- Opening Delimiter -

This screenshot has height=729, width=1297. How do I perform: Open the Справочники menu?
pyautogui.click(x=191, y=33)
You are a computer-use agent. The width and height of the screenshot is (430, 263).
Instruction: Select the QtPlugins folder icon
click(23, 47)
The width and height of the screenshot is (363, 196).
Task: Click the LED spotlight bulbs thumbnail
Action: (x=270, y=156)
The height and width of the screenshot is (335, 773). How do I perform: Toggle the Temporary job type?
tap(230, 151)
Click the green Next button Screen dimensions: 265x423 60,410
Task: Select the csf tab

- Closing Delimiter -
- Opening Delimiter -

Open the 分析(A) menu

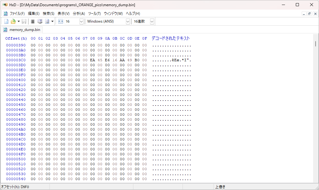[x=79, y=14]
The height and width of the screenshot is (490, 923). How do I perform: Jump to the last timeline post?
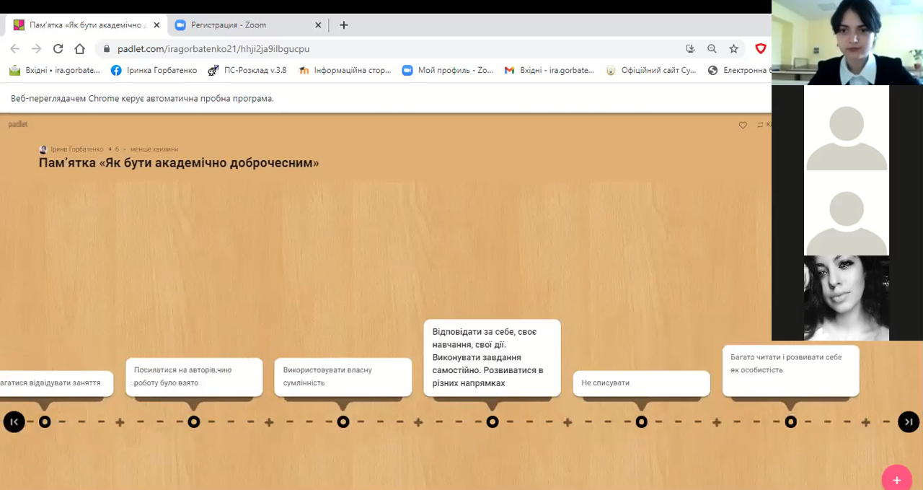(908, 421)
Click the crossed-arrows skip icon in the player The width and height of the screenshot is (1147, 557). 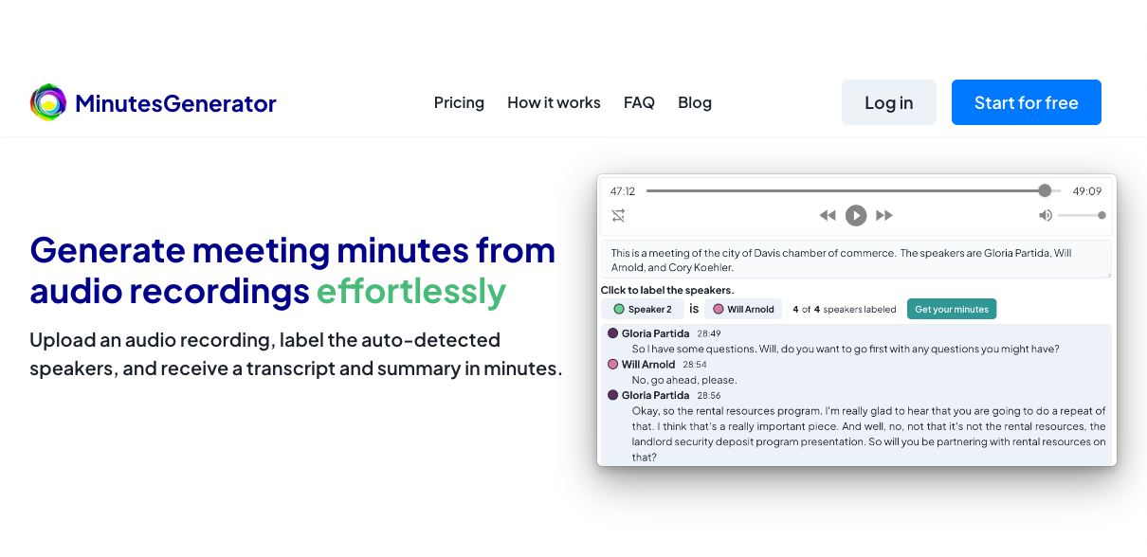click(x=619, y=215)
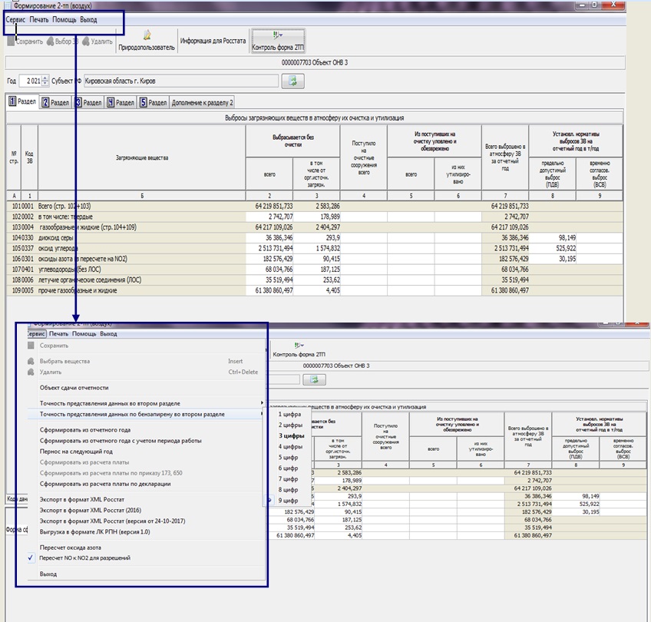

- Closing Delimiter -

▶ Your task
Using the data above, repeat exactly the lines that begin at the line with "This screenshot has" and end at the line with "You are a computer-use", both ends included.

▶ Result of the exercise
This screenshot has height=729, width=1297. How do I perform: Open the Справочники menu?
pyautogui.click(x=191, y=33)
You are a computer-use agent. The width and height of the screenshot is (430, 263).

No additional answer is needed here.